Art Elective at Pinewood

The Skin tones project was completed by the Art elective by class students and their teacher Ms. Konstantina Kapanidou this spring. Students were taught how to paint realistic portraits with acrylic paints and colouring pencils, and each student completed at least one artwork. Other than the technical painting skills that students developed, the main concept behind this project was to raise awareness on the subjects of equity, diversity and inclusion. Our school teamed up with FILA Hellas who offered us art supplies in a variety of skin shades, in an attempt to further strengthen and spread this important message. 

Next year, this project plans to expand to the real world by teaming up with the Memory project, a  nonprofit organization dedicated to promoting intercultural understanding and kindness between children around the world through school-based art programs

Artist’s names (pinewood students)

Aletta Ida, Cojocaru Dan, Isaidou Kalypso, Lavrova Yevheniia , Lin Xinyi, Michailidou Nikoleta, Olivo Paredes Lola, Ozkan Irem, Symeonidi Athanasia, Papanikolaou Aikaterini , Reinson Keaton Everett, Paci Eris, Wang Selina.

People come in many shapes, sizes and shades. This is a fact. A beautiful fact. A fact to be celebrated.

 However even today, people are still separated according to their shape, size and shade. They are separated into good and bad, accepted or rejected, us and them. They are also separated according to their skin tone.

Art is meant to express, educate and communicate with people. On this skin tones project, art is here to show how people are united, rather than divided. 
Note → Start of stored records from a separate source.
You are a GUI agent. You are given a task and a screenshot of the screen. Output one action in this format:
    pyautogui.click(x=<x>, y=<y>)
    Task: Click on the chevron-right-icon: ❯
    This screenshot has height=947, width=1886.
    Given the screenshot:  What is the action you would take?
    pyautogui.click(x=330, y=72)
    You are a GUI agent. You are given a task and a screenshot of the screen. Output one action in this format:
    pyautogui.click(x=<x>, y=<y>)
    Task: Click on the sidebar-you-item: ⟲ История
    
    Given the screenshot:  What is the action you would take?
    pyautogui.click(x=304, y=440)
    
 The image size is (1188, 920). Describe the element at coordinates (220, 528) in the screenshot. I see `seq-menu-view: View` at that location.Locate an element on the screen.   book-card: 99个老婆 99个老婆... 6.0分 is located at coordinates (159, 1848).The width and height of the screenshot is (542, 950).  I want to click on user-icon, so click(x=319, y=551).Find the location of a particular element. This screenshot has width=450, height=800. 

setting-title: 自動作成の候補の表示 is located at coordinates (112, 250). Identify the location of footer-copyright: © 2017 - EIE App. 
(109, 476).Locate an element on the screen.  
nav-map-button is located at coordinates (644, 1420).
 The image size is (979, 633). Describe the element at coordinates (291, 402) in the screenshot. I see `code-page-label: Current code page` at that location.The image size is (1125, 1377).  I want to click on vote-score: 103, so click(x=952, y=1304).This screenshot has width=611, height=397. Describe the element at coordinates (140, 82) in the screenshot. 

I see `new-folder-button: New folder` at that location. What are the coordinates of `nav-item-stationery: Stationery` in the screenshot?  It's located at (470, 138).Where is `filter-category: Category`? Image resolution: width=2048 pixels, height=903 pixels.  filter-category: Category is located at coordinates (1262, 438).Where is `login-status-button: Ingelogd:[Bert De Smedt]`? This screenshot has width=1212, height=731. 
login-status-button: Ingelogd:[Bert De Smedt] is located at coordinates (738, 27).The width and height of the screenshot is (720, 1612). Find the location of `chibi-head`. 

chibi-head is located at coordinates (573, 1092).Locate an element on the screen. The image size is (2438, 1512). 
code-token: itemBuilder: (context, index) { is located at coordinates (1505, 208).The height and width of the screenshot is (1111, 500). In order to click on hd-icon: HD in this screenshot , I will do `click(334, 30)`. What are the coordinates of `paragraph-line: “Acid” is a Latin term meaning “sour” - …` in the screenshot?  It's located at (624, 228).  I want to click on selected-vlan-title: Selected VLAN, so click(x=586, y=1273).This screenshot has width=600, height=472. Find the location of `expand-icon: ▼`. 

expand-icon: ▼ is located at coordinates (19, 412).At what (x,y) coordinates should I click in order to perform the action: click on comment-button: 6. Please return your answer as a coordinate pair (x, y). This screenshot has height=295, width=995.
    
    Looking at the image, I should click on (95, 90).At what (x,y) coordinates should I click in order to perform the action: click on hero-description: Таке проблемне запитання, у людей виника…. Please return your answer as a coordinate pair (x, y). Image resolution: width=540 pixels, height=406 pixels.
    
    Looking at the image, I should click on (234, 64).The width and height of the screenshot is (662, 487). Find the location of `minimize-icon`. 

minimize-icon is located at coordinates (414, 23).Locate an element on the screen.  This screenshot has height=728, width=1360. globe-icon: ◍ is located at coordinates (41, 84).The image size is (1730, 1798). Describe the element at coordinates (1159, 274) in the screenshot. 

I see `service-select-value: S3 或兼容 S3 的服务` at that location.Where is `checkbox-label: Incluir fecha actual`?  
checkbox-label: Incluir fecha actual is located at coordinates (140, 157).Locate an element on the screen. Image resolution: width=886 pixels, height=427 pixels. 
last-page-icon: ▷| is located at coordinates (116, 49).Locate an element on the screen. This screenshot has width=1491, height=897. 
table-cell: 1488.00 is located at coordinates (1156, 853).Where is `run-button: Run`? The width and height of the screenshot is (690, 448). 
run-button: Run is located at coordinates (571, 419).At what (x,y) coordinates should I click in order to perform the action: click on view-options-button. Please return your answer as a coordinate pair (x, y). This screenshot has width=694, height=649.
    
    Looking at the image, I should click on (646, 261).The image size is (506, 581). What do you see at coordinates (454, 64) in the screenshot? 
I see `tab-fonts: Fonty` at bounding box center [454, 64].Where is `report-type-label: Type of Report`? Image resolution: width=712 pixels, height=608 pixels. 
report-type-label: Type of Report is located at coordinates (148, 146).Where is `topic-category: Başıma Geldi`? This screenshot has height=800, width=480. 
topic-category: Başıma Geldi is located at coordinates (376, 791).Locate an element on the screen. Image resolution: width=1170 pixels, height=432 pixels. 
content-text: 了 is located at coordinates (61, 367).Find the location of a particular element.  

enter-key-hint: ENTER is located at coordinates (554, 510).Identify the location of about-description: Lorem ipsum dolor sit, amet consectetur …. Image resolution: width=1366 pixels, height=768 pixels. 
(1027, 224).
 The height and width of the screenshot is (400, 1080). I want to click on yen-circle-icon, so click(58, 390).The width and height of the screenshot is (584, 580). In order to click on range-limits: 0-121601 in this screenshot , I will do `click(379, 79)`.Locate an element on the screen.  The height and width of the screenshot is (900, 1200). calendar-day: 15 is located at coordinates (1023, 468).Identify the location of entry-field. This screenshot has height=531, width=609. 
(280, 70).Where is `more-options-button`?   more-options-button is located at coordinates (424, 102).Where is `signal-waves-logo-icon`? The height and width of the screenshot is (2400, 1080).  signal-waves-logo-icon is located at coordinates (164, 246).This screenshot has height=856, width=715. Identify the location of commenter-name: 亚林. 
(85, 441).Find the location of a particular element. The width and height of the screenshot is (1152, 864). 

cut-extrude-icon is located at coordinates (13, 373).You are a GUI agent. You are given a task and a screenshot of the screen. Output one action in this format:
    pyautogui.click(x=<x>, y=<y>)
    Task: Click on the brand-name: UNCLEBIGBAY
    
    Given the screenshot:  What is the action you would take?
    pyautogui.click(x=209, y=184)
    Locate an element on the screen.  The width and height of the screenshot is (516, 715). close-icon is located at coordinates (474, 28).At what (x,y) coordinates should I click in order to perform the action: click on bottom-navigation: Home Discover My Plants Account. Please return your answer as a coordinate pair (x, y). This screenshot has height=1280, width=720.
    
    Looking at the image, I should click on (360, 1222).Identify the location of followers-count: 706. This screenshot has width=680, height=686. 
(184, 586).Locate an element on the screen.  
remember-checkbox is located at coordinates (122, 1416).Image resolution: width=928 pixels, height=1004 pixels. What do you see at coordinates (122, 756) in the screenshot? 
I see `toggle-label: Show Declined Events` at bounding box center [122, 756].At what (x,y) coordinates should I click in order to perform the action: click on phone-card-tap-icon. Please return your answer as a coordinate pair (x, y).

In Pinewood school, we created an art project to raise awareness on everything that unites us, people of all shades. We built a painting project in which the exact same colours have been used to create a wide variety of skin tones. By mixing the 3 primary colours, red, yellow and blue, plus some white and black, students created all skin tones. From a chocolate brown, to a lollipop pink, from a light mocha to a freckled orange. 

As skin comes in layers, we also created an art project using skin tone colouring pencils. Students were able to find and match the colouring pencils to the skin tone of a reference image and created layers to show dimension. They matched and mixed them, much like the way the layers of our skin work.

We want our young people, those who will shape our world in a few years, to build bridges, where barriers previously existed, common ground, where division thrived and to promote common sense. 

People, are the same.  People, can look different.  People, are equal.